### Énoncé du problème:
Réécrivez sous forme de liste JSON de chaînes, une chaîne par ligne et sans les lignes vides, tout ce qui va de la ligne contenant "Reload page using address bar refresh icon" jusqu'à celle contenant "[x=531, y=36]", les deux incluses.

### Éléments affichés:

===============

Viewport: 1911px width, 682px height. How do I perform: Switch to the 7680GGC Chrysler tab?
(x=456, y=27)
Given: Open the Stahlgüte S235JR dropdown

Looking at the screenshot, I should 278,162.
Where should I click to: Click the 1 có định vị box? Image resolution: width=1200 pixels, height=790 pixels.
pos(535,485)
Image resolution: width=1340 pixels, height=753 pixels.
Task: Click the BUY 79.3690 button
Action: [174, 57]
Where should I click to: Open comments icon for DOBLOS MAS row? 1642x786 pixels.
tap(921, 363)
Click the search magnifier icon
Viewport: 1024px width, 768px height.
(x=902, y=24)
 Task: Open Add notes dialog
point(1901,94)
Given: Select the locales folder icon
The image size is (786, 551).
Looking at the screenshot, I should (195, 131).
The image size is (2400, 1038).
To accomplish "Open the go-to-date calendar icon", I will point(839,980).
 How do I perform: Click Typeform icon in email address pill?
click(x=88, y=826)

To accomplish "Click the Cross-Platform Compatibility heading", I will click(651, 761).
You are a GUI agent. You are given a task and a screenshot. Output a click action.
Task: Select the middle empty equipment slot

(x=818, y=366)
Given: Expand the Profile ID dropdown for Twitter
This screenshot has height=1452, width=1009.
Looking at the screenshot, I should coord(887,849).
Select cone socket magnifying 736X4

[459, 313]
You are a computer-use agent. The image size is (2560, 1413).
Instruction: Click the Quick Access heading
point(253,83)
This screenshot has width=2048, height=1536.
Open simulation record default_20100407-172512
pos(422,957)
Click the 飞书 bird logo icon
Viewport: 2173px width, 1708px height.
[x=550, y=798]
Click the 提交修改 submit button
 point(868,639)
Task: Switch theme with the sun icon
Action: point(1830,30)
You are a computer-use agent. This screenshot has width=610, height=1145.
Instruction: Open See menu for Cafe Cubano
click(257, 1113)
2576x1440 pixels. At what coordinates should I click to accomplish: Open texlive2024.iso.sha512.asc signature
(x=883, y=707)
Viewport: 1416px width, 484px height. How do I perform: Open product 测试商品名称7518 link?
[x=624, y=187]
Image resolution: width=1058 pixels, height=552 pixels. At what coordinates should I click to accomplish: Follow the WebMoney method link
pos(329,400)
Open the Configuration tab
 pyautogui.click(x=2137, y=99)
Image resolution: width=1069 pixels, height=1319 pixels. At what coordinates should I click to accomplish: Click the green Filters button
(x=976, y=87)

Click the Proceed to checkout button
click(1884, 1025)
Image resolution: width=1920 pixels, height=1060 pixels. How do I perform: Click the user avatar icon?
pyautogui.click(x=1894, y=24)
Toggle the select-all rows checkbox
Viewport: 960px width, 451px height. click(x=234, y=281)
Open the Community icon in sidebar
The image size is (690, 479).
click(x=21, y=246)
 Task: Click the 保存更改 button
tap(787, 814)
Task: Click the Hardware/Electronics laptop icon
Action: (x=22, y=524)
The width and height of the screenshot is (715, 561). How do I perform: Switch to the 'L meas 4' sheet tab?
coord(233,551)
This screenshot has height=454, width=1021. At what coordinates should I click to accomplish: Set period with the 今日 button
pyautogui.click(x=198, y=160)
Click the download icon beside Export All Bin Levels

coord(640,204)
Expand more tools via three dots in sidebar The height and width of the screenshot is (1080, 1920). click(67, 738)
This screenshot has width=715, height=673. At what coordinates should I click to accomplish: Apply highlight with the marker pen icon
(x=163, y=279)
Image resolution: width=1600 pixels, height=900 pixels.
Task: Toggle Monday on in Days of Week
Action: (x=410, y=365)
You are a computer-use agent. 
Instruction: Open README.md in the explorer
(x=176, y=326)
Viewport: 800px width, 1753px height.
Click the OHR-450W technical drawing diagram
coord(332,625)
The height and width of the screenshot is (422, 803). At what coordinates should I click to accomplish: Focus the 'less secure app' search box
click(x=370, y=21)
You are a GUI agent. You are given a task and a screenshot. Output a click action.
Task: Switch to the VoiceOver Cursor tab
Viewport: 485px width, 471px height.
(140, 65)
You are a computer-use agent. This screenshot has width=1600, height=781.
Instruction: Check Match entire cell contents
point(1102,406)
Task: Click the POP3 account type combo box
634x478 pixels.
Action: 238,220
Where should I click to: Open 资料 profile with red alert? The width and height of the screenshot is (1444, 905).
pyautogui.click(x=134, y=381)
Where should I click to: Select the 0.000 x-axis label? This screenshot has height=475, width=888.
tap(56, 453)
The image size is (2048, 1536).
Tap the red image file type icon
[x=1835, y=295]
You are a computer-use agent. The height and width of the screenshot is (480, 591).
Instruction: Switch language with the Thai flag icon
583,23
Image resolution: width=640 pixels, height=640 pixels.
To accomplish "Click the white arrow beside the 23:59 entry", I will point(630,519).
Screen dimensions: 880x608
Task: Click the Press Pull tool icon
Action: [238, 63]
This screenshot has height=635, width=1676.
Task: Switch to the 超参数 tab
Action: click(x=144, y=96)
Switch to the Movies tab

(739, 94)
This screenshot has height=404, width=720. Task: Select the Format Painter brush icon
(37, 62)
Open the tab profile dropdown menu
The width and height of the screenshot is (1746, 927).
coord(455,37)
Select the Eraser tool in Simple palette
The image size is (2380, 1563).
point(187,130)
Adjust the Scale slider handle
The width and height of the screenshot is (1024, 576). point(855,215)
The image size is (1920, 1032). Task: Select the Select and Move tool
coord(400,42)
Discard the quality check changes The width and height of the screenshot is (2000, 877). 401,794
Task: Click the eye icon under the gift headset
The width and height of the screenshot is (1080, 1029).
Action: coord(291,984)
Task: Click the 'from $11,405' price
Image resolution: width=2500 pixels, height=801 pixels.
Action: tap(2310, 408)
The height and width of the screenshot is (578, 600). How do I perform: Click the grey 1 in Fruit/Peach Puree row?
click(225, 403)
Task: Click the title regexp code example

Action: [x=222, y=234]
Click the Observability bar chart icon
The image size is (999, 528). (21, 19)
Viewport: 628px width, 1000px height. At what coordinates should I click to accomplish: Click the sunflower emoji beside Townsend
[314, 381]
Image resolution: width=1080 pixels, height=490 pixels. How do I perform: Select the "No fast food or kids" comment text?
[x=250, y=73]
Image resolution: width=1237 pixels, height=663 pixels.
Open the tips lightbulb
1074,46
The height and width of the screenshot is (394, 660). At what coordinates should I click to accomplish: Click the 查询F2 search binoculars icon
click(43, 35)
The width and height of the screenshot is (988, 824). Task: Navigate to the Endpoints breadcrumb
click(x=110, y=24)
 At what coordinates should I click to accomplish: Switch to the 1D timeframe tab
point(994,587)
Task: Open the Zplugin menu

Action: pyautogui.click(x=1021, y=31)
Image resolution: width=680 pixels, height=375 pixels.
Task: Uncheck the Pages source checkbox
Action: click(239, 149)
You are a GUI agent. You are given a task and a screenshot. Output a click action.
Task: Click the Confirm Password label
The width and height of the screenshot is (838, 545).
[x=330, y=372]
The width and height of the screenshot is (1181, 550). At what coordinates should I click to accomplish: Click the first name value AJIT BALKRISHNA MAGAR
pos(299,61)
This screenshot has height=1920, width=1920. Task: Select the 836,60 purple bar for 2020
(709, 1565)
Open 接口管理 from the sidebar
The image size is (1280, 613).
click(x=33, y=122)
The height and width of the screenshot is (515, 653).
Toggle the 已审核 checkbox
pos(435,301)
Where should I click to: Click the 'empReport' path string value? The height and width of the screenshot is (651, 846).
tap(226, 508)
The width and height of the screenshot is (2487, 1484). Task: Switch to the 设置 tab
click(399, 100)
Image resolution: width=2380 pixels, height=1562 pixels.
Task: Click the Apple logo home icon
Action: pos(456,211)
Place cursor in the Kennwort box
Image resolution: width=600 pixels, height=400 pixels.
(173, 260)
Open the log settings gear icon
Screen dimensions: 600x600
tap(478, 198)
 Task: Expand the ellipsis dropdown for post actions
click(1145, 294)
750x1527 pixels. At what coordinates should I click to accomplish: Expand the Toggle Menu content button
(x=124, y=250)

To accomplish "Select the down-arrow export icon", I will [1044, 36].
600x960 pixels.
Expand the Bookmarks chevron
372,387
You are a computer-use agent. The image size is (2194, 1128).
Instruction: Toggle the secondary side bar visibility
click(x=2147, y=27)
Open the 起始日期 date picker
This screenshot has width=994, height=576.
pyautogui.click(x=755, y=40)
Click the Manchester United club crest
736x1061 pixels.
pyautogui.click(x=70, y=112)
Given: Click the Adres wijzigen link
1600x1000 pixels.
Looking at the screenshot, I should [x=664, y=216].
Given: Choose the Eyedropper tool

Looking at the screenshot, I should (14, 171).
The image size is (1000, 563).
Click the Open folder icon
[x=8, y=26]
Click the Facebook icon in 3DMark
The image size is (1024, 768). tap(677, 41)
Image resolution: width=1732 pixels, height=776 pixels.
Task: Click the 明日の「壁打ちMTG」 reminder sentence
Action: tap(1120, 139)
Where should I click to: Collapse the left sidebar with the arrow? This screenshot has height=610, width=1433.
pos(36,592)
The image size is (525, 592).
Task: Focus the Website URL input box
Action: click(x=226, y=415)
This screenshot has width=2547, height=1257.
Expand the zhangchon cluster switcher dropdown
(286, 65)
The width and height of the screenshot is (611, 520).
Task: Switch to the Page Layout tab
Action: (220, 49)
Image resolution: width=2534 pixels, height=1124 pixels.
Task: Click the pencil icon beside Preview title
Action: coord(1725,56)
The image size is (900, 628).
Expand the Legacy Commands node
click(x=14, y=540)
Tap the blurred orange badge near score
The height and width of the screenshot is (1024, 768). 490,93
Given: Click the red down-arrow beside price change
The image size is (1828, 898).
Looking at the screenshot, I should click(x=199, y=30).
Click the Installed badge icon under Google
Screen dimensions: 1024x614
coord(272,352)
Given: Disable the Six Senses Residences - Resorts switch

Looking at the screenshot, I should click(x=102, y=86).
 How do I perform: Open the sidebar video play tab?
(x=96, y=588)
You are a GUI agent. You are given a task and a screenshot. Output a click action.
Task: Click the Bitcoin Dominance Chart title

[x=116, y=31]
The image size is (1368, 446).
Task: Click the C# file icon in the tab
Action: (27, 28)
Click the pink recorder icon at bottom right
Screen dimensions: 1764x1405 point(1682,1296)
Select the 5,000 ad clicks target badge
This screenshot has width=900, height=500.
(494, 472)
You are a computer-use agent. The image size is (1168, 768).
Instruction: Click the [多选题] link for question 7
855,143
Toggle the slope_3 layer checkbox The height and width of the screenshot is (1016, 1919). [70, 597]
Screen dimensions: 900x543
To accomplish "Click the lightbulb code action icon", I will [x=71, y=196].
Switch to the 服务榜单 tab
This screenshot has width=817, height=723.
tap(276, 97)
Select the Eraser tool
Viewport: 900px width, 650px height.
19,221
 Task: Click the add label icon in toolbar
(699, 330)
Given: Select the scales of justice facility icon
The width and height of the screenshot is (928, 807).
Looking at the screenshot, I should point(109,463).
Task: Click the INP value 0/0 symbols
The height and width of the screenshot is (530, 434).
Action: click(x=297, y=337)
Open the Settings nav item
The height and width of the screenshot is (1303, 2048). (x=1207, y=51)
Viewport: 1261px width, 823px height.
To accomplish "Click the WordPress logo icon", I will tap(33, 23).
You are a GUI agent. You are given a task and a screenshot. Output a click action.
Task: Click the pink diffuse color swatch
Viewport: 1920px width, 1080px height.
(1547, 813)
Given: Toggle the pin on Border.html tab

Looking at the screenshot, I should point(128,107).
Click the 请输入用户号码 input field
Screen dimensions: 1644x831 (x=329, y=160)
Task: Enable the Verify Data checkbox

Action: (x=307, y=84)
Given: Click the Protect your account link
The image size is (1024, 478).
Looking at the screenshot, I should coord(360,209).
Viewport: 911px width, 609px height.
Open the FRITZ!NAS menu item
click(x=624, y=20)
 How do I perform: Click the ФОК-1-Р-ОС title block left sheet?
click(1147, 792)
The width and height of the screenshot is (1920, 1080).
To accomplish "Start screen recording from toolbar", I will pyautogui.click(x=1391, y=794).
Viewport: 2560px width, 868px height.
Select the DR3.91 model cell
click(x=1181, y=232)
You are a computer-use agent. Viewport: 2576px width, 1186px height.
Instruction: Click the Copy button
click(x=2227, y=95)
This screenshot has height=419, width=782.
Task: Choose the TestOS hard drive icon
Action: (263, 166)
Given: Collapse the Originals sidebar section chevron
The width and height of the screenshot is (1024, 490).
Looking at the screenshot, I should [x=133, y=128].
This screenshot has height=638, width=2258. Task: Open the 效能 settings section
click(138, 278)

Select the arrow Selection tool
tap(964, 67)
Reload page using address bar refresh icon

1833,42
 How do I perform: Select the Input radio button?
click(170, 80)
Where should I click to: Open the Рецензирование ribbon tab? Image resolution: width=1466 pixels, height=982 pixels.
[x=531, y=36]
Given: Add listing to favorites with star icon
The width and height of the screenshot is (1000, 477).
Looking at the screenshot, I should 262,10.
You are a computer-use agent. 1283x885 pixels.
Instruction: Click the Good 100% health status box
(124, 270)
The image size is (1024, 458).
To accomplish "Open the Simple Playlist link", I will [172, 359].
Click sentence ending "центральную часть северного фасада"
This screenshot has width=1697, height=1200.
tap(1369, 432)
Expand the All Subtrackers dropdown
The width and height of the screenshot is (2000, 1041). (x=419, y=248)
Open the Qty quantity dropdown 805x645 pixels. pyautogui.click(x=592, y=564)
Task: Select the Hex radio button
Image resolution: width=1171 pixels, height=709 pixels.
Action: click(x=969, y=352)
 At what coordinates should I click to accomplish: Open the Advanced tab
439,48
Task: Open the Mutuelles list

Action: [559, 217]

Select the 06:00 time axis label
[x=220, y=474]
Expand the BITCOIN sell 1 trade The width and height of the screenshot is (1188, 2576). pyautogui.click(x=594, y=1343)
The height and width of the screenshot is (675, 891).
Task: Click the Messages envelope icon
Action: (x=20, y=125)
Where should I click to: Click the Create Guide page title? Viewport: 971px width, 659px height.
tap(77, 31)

===============

### Solution proposée:
[
  "Reload page using address bar refresh icon",
  "1833,42",
  " How do I perform: Select the Input radio button?",
  "click(170, 80)",
  "Where should I click to: Open the Рецензирование ribbon tab? Image resolution: width=1466 pixels, height=982 pixels.",
  "[x=531, y=36]"
]